Our ground truth should reflect the "correct" output expected of the model in regards to it's training. So while in many cases "truth" and "correct" should algin, there are many many cases where "truth" is subjective, and so we must settle for "correct".
Case in point: we've trained a model to parse out addresses from a wide-array of forms. Here is an example address as it would appear on the form.
Address: J Smith 123 Example St
City: LA State: CA Zip: 85001
Our ground truth says it should be rendered as such:
Address Line 1: J Smith
Address Line 2: 123 Example St
City: LA
State: CA
ZipCode: 85001
However our model outputs it thusly:
Address Line 1: J Smith 123 Example St
Address Line 2:
City: LA
State: CA
ZipCode: 85001
That may be true, as there is only 1 address line and we have a field for "Address Line 1", but it is not correct.
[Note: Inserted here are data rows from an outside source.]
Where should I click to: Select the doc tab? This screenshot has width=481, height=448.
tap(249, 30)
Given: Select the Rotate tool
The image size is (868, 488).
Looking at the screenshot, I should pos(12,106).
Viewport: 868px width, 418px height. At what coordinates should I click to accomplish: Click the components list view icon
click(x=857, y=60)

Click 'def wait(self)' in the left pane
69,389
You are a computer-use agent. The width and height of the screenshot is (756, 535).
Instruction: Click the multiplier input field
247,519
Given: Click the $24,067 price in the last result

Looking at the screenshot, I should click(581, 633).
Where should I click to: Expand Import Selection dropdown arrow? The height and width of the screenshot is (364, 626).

Sure, there may be a problem with our taxonomy, training data, or any other number of other things, but as far as ground truth goes it is not correct.
Are you trying to tell me that the COCO labelling of the cars is what you call correct?
If, as it seems in the article, they are using COCO to establish ground truth, i.e. what COCO says is correct, then whatever COCO comes up with is, by definition "correct". It is, in effect, the answer, the measuring stick, the scoring card. Now what you're hinting at is that, in this instance, that's a really bad way to establish ground truth. I agree. But that doesn't change what is and how we use ground truth.
Think of it another way:
- Your job is to pass a test.
- To pass a test you must answer a question correctly.
- The answer to that question has already been written down somewhere.
To pass the test does your answer need to be true, or does it need to match what is already written down?
When we do model evaluation the answer needs to match what is already written down.